_Task item_
Report the lines of the material that carry the string "accomplish".

_Provided information_

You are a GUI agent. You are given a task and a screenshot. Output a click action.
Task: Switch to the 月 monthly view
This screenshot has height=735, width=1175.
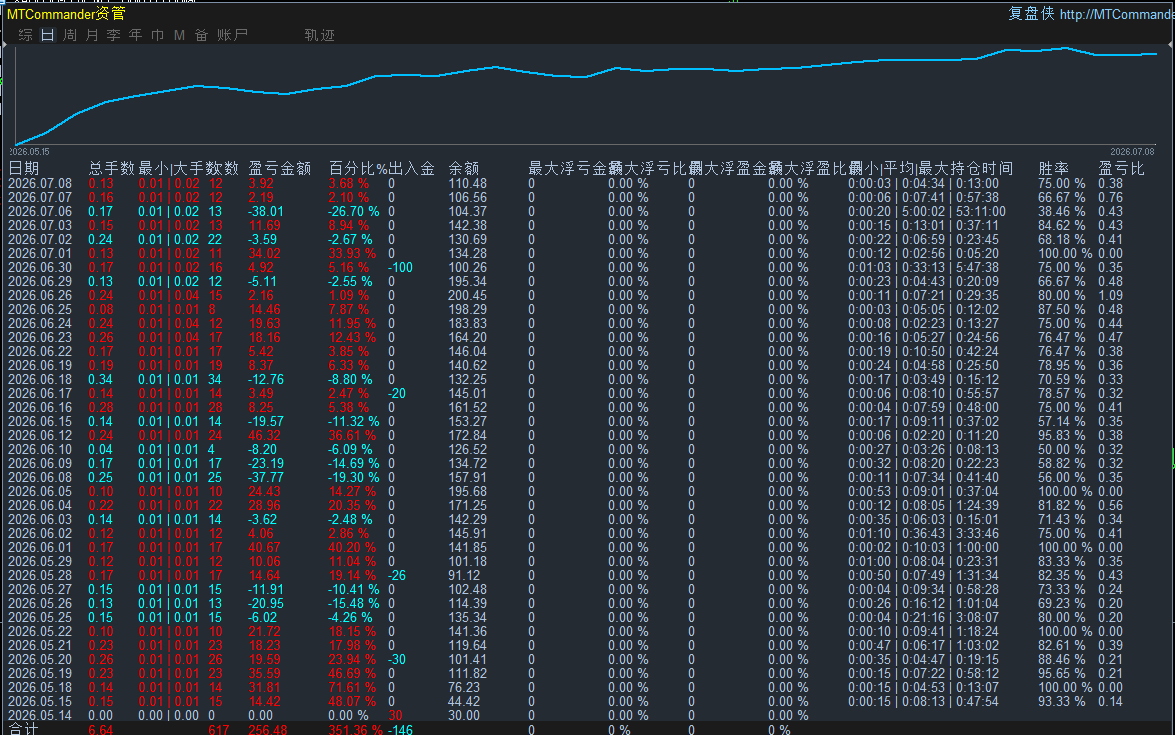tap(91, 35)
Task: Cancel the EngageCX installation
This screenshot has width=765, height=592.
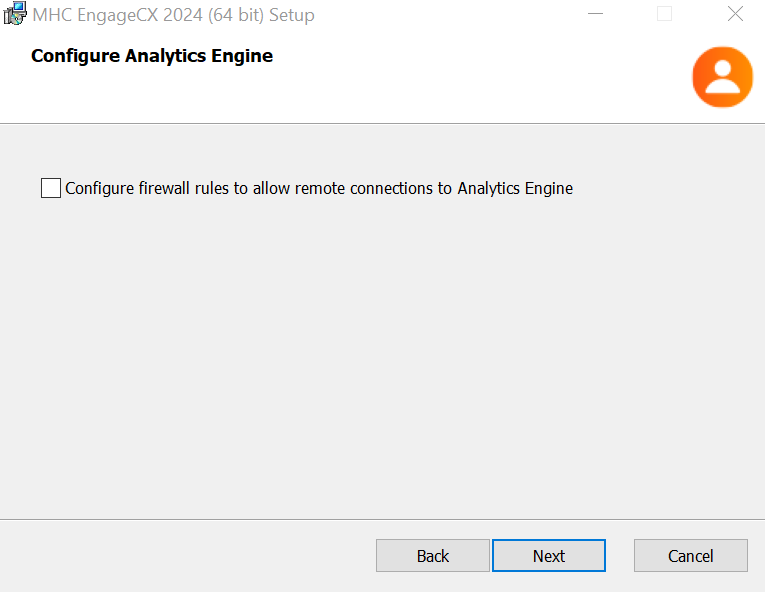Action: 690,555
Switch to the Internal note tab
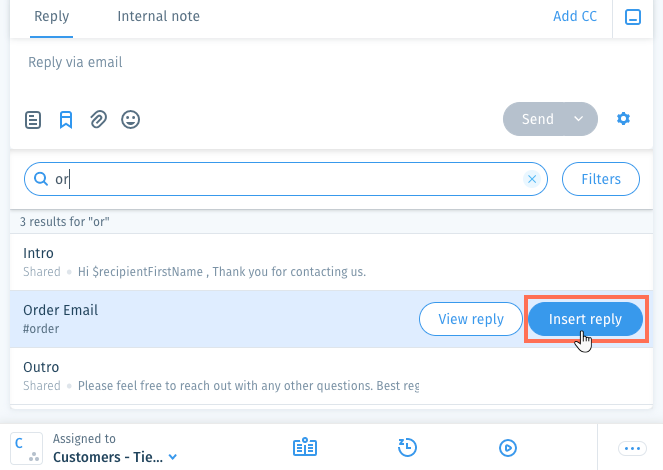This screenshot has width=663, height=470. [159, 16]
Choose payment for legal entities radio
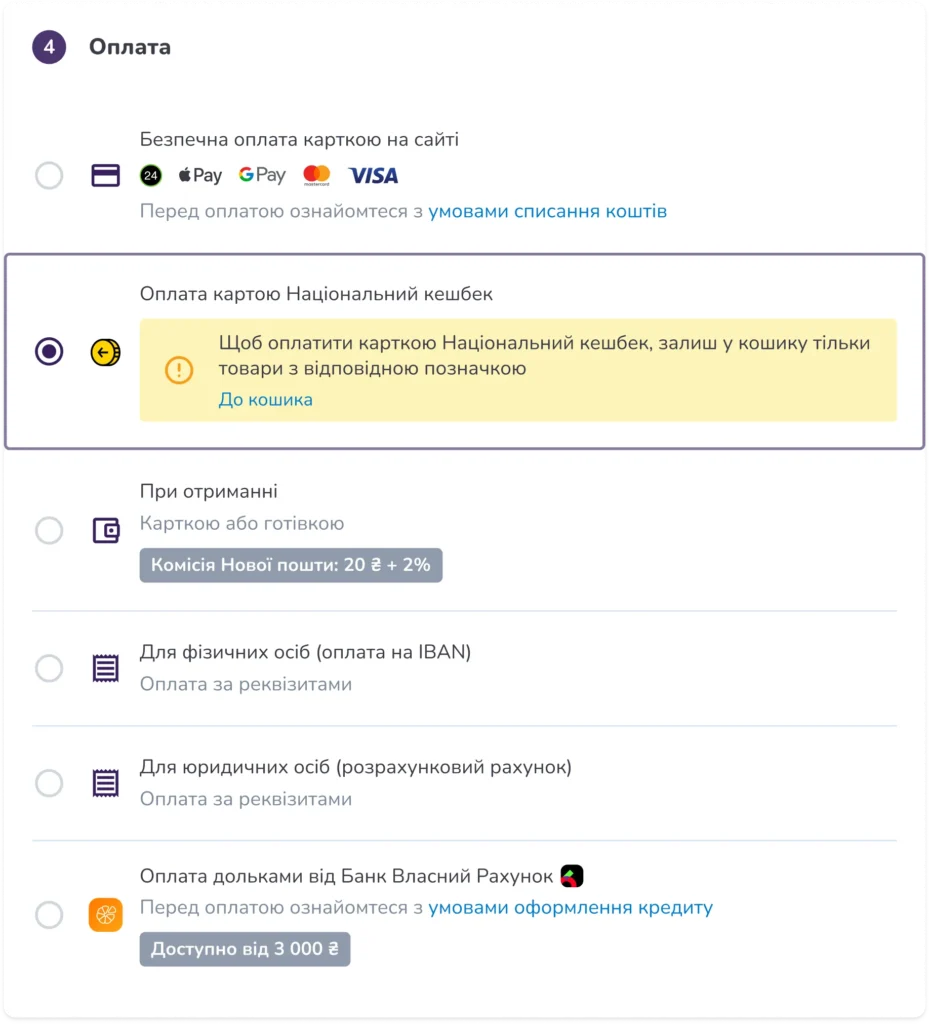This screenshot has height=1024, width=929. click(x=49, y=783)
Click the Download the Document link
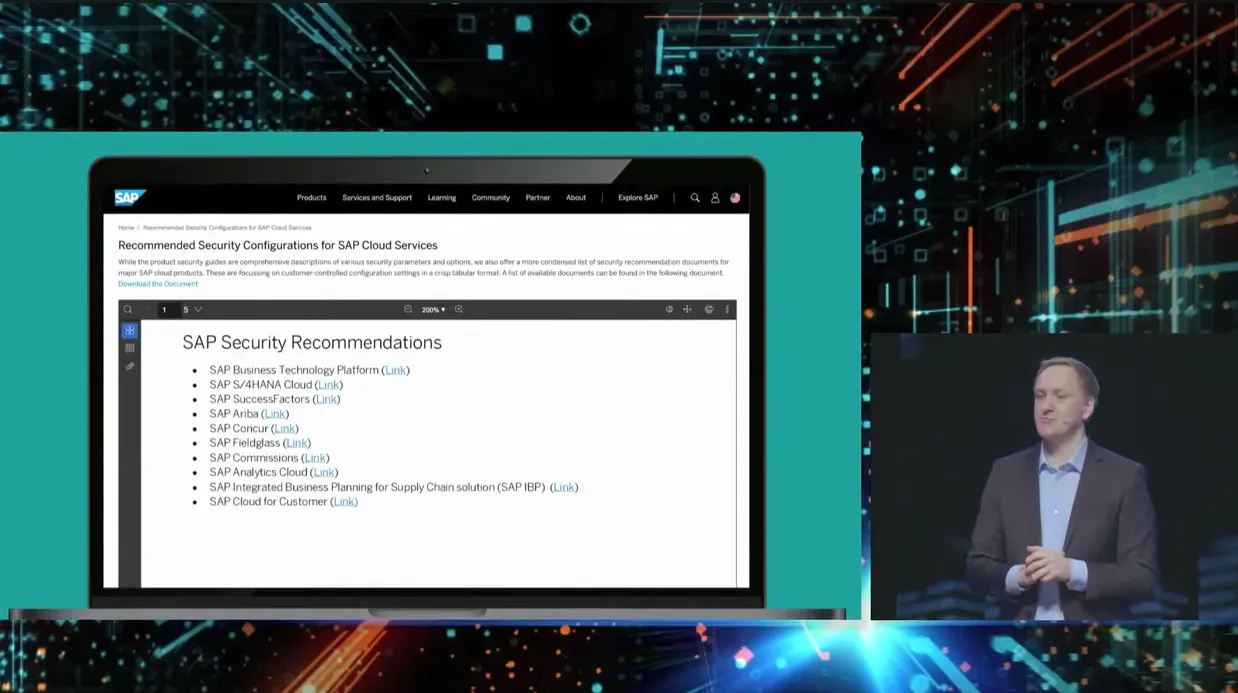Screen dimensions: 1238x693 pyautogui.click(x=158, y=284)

...

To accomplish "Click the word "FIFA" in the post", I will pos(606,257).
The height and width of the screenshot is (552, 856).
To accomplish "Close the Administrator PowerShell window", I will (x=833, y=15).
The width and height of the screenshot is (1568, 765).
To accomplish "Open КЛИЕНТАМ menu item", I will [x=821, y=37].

--

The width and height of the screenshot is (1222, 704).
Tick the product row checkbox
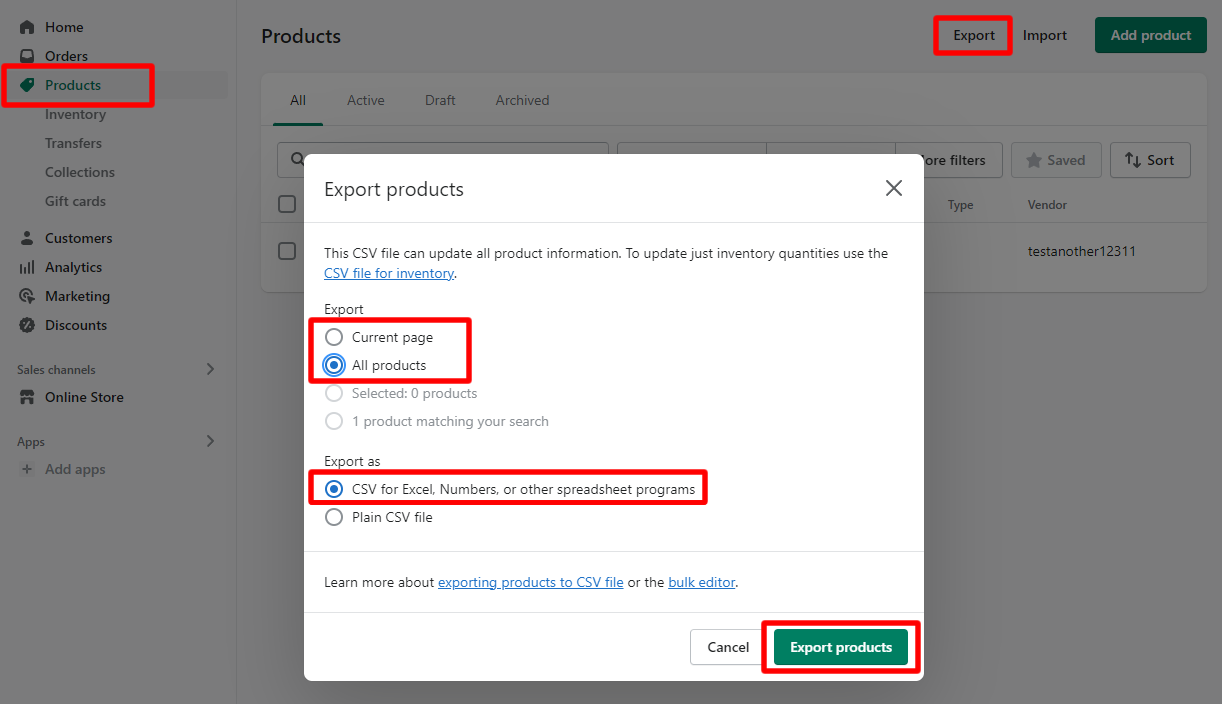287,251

_Answer below_
To accomplish "Click the word "FIFA" in the post", I will pos(606,257).
To accomplish "Close the Administrator PowerShell window", I will (x=833, y=15).
To accomplish "Open КЛИЕНТАМ menu item", I will [x=821, y=37].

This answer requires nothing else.